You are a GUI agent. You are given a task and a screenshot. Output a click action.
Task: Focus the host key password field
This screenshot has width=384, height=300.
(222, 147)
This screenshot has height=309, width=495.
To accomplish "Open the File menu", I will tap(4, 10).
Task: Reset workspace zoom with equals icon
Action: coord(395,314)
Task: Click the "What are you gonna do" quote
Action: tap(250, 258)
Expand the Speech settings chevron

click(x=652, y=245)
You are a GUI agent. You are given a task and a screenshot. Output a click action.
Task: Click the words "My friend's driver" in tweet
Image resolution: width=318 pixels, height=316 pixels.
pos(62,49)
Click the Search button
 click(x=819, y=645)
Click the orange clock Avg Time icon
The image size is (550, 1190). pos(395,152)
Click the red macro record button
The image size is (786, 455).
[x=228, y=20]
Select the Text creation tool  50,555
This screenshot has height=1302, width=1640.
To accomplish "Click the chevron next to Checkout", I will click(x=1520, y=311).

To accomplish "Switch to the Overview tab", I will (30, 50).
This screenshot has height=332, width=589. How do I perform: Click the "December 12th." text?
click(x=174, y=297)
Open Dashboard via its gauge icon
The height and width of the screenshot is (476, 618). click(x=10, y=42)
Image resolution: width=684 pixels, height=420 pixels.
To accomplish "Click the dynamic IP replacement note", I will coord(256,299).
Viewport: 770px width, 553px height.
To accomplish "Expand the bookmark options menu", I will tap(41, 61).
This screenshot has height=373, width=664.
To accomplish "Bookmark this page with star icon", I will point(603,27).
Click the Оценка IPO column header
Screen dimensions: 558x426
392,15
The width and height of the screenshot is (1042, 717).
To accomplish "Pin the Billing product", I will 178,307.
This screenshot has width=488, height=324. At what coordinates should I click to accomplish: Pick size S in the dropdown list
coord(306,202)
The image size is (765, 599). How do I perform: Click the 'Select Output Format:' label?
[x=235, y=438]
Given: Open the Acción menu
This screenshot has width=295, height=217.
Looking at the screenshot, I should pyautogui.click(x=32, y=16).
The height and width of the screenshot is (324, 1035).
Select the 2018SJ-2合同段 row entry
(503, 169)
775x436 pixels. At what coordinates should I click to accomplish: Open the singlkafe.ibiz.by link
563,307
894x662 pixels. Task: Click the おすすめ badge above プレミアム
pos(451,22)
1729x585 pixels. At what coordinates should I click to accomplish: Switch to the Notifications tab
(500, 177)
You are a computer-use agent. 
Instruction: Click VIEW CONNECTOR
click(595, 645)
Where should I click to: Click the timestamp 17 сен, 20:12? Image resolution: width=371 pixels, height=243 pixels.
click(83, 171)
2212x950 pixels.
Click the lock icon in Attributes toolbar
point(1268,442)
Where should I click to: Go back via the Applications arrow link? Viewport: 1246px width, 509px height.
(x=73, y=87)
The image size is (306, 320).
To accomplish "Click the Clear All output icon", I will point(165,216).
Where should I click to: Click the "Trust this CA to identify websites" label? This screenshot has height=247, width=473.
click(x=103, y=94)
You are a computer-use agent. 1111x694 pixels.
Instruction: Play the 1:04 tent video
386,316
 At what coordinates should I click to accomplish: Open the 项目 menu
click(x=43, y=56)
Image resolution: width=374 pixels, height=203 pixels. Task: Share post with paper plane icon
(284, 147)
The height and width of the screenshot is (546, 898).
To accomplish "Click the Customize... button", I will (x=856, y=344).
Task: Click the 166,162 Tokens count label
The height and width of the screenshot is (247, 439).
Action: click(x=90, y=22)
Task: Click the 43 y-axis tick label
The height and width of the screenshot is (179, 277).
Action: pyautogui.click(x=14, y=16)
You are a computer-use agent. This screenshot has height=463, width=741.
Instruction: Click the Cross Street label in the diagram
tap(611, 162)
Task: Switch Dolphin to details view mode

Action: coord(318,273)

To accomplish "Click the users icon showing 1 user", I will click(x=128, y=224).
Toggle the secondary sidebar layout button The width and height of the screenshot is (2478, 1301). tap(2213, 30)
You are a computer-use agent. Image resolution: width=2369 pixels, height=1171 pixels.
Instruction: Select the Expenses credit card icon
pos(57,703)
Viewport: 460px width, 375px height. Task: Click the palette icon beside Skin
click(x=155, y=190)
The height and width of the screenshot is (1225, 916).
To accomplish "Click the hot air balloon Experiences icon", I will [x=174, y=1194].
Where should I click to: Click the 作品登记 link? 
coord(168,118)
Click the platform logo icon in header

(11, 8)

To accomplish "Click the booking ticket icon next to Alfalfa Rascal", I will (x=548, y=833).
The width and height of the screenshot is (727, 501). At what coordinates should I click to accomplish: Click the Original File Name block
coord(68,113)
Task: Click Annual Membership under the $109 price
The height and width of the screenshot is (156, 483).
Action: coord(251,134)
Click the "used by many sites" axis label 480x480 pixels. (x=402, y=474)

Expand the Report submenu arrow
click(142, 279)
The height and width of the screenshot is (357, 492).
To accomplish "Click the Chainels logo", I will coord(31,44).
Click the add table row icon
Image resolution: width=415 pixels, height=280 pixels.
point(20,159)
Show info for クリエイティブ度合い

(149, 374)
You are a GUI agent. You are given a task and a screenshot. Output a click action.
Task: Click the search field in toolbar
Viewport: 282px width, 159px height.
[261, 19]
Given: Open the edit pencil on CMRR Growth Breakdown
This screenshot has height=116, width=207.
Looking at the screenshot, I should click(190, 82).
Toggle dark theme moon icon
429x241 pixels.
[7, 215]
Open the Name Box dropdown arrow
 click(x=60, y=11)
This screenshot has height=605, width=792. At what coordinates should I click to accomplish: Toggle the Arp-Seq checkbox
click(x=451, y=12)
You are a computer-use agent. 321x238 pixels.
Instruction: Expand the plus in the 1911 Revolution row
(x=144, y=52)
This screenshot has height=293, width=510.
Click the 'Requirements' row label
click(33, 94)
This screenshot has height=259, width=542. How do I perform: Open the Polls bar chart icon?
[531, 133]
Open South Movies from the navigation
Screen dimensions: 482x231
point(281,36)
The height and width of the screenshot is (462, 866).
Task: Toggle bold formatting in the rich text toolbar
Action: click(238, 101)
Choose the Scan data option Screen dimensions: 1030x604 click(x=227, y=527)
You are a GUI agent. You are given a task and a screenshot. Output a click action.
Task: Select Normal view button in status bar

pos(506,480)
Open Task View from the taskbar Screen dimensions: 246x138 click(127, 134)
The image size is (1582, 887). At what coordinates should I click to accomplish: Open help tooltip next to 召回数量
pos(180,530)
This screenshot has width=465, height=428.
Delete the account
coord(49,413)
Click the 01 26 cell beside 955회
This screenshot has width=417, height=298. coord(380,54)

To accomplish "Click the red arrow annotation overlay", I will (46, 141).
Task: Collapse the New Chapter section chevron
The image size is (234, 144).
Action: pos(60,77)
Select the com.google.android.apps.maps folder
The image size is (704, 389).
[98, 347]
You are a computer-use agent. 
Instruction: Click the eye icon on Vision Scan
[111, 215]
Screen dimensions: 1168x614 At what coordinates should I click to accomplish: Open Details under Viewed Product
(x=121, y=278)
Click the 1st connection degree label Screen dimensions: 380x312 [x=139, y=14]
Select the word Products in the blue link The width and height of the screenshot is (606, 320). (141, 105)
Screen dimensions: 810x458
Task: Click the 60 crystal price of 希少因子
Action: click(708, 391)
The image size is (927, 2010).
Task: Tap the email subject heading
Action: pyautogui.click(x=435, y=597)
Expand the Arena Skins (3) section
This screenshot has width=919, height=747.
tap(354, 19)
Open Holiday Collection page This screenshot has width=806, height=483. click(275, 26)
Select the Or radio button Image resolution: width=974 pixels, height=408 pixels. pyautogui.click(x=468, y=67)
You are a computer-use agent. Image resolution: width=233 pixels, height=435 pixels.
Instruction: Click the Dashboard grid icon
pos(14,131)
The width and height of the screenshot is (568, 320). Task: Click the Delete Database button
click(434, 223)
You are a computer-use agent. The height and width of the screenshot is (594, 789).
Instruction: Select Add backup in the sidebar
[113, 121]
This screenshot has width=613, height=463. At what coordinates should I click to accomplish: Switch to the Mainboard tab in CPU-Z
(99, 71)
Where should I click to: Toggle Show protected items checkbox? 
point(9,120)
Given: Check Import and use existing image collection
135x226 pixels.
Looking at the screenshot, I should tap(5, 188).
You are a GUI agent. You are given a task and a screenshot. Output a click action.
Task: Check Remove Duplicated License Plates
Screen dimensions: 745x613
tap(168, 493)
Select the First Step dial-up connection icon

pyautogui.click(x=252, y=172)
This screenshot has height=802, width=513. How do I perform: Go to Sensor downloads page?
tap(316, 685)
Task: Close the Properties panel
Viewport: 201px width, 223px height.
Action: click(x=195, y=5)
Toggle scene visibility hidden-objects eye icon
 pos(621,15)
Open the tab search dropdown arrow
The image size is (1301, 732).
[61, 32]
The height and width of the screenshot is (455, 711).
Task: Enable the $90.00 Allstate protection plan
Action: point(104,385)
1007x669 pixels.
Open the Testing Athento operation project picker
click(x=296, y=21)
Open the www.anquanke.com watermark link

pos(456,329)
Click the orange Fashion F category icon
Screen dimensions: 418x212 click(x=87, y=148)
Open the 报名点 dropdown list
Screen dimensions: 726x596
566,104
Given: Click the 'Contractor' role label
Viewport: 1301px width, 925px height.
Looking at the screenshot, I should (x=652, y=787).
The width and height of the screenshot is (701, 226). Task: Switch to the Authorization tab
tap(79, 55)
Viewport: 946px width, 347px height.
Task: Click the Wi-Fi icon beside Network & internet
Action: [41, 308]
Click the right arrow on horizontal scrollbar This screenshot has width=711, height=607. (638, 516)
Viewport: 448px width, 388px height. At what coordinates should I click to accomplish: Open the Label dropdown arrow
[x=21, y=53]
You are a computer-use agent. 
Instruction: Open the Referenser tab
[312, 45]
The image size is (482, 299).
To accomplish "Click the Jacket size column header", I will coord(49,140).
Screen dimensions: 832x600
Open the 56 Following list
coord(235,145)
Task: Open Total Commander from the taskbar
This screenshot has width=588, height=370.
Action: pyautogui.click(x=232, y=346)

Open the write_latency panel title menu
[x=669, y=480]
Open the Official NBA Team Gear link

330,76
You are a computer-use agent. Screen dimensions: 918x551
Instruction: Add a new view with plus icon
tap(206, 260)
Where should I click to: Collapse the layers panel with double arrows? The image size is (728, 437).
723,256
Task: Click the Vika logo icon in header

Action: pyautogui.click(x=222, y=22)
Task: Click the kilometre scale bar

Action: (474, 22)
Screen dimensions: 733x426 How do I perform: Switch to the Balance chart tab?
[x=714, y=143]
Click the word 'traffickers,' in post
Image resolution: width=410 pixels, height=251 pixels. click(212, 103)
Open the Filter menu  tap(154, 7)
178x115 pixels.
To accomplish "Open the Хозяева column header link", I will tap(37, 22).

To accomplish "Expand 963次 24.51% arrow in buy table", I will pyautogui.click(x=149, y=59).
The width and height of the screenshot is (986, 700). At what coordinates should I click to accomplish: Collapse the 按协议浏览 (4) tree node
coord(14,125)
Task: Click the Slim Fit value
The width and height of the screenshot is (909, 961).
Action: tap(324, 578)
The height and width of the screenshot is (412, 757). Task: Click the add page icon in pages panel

━━━━━━━━━━━━━━━━

PROBLEM STATEMENT -> Output the data starting at the line containing "Task: Collapse the" and ending at the line containing "(x=121, y=278)" as a numbered list, omitting blank lines.

SOLUTION FOR THIS PROBLEM ->
1. Task: Collapse the New Chapter section chevron
2. The image size is (234, 144).
3. Action: pos(60,77)
4. Select the com.google.android.apps.maps folder
5. The image size is (704, 389).
6. [98, 347]
7. You are a computer-use agent. 
8. Instruction: Click the eye icon on Vision Scan
9. [111, 215]
10. Screen dimensions: 1168x614 At what coordinates should I click to accomplish: Open Details under Viewed Product
11. (x=121, y=278)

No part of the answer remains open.